SANTA ANA, Calif. (CNS) - A murder charge was filed Wednesday against a 20-year- old Newport Beach man accused of killing a University of Pennsylvania student from Lake Forest, who went missing while back in Orange County on his winter break and was found dead a week later in a park near his family's home.
Samuel Lincoln Woodward, who also faces a sentencing enhancement allegation for the personal use of a deadly weapon, is jailed without bail and awaiting arraignment Wednesday afternoon in a Santa Ana courtroom.
Woodward is accused of stabbing Blaze Bernstein to death and burying the 19-year-old victim in a shallow grave, Orange County District Attorney Tony Rackauckas said.
The two were classmates at the Orange County School of the Arts in Santa Ana and reconnected through the social media platform SnapChat.
Woodward picked up Bernstein from his Lake Forest home about 11 p.m., Jan. 2, and they drove to a shopping center on Portola Parkway in Foothill Ranch, Rackauckas said. Later, the two drove to Borrego Park in Lake Forest, he said.
The county's top prosecutor made a point of saying Woodward was 6-foot- 2 and weighed 185 pounds and Bernstein was 5-foot-8 and weighed 135 pounds. After stabbing Bernstein multiple times, Woodward then buried the body in a dirt perimeter of the park, Rackauckas alleged.
Bernstein's parents called authorities the next day to report their son missing, and his body was found on Jan. 9.
Woodward had cuts on his arms and dirt on his hands, and he lied about how he got the wounds, Rackauckas alleged. Surveillance video showed Woodward trying to clean up a car he was using, according to the county's top prosecutor, who also alleged that the defendant attempted to avoid leaving behind DNA while being questioned by sheriff's investigators. Investigators have DNA evidence of the victim tying Woodward to "property in his control," Rackauckas alleged.
Woodward was arrested Friday in connection with the death of the Bernstein, who had eyes on becoming a pre-med student.
Woodward's mother, Michele, made her first public statement about the case Tuesday, asking for privacy.

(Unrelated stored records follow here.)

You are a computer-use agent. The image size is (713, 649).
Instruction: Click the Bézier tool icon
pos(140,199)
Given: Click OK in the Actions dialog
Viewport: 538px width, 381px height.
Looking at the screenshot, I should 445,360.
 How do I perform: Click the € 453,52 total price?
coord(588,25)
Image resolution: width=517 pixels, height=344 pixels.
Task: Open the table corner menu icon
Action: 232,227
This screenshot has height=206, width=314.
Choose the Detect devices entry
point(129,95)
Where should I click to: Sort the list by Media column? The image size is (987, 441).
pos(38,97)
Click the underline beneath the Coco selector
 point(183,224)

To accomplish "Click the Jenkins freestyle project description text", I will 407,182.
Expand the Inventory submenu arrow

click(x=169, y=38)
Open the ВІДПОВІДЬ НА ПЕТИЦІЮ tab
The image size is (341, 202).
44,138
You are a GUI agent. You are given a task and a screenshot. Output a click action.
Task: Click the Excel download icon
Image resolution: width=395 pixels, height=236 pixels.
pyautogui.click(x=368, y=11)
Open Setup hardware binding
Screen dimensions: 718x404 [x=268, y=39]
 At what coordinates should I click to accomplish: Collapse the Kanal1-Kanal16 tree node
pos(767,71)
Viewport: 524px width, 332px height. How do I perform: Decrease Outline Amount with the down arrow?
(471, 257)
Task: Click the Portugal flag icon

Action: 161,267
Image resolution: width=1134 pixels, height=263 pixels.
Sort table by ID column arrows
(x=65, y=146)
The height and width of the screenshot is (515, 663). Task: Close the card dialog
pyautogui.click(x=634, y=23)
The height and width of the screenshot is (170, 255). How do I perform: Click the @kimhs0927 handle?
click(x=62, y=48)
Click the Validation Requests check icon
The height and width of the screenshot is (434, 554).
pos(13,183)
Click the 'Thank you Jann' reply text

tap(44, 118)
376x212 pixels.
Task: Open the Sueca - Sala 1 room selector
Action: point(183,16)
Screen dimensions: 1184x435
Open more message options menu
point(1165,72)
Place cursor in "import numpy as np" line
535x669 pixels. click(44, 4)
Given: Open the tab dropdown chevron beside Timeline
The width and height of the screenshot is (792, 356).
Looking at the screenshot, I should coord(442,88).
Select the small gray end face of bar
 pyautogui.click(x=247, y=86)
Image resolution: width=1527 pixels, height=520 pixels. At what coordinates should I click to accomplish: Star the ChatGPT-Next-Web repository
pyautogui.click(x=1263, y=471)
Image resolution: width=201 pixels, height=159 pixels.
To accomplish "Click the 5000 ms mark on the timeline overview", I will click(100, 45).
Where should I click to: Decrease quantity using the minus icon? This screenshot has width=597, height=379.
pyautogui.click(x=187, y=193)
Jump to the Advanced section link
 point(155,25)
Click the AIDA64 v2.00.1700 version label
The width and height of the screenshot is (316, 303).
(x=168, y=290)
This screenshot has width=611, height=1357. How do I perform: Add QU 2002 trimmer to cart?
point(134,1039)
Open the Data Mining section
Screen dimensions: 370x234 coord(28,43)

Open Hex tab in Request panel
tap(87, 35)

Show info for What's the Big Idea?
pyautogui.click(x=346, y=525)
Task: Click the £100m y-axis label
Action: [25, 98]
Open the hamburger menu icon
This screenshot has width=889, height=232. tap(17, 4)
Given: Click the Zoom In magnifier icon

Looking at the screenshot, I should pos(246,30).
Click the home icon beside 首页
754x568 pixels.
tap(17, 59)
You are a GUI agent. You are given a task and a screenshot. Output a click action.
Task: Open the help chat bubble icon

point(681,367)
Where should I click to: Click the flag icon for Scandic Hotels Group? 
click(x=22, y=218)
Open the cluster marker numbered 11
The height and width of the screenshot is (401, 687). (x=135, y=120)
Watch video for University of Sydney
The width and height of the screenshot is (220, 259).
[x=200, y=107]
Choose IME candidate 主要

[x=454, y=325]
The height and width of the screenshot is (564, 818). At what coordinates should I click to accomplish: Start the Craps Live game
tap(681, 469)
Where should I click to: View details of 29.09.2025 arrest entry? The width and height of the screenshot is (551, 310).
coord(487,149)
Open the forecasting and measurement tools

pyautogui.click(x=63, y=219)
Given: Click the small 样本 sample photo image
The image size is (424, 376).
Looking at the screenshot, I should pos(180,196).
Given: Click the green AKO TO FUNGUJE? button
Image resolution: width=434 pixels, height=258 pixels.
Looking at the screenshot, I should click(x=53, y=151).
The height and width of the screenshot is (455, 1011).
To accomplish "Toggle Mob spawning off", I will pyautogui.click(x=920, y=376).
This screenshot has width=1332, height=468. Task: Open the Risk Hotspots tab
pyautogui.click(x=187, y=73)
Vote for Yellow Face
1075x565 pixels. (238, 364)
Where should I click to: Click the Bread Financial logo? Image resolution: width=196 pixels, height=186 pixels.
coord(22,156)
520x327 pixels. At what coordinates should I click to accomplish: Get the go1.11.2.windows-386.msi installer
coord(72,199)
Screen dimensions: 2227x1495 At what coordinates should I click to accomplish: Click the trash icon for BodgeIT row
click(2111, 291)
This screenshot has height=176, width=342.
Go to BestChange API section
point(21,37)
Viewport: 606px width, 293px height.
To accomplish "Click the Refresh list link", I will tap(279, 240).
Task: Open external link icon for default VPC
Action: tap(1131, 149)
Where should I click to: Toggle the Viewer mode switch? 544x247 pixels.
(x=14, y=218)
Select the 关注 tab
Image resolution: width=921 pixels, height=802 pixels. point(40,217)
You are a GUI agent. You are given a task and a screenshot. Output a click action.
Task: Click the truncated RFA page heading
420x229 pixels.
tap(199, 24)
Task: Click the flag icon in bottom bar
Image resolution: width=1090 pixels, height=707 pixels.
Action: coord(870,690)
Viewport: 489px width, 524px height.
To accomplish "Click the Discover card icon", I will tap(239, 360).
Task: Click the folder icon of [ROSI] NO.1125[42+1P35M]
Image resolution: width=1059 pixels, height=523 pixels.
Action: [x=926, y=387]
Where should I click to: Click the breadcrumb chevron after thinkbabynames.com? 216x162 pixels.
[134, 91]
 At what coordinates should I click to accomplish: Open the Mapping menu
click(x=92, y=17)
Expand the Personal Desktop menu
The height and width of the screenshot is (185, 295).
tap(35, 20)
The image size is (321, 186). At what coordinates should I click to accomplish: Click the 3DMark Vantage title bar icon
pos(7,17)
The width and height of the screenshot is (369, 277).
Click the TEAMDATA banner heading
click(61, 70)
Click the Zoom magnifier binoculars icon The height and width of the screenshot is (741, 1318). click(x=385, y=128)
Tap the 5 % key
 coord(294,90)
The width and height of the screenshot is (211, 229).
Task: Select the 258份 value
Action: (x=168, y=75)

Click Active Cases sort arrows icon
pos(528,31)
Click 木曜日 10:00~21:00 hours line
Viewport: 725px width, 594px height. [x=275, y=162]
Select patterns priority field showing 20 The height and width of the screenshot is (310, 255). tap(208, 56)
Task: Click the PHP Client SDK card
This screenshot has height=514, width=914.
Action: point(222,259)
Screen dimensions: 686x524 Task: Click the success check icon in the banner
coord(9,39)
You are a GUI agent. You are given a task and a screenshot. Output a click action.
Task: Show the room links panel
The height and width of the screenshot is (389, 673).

"I would like it very much if everyone would respect our privacy and the privacy of the Bernstein family," she told NBC4 outside her home. "This is a time of great suffering and we would ask that you would respect that suffering. Thank you very much."
Bernstein's parents -- Gideon and Jeanne -- issued a statement expressing dismay at media reports about the cause of their son's death. The Orange County Register reported on Monday, the day of Bernstein's funeral, that he had been stabbed more than 20 times and the killing may have been an act of rage sparked by an alleged attempt by Bernstein to kiss Woodward the night he disappeared.
"Our son was a beautiful, gentle soul who we loved more than anything," the Bernsteins said. "We were proud of everything he did and who he was. He had nothing to hide. We are in solidarity with our son and the LGBTQ community. There is still much discovery to be done and if it is determined that this was a hate crime, we will cry not only for our son, but for LGBTQ people everywhere that live in fear or who have been victims of hate crime."
Rackauckas declined to discuss a possible motive, saying that investigators were still gathering evidence.
Sheriff's officials said Woodward drove Bernstein to the park the night of Jan. 2. He told investigators that Bernstein wandered into the park and disappeared. Woodward eventually left the park at 1 a.m., telling investigators he drove to a girlfriend's house in Tustin, but returned about 3:40 a.m. when Bernstein still had not surfaced, according to a search warrant affidavit obtained by the Orange County Register.
In subsequent interviews, however, Woodward was unable to remember the girlfriend's name or address, according to the affidavit. Woodward also had scratches and abrasions on his hands, which he attributed to a "fight club" in which he was involved, and dirt under his fingernails that he said was the result of falling into a mud puddle.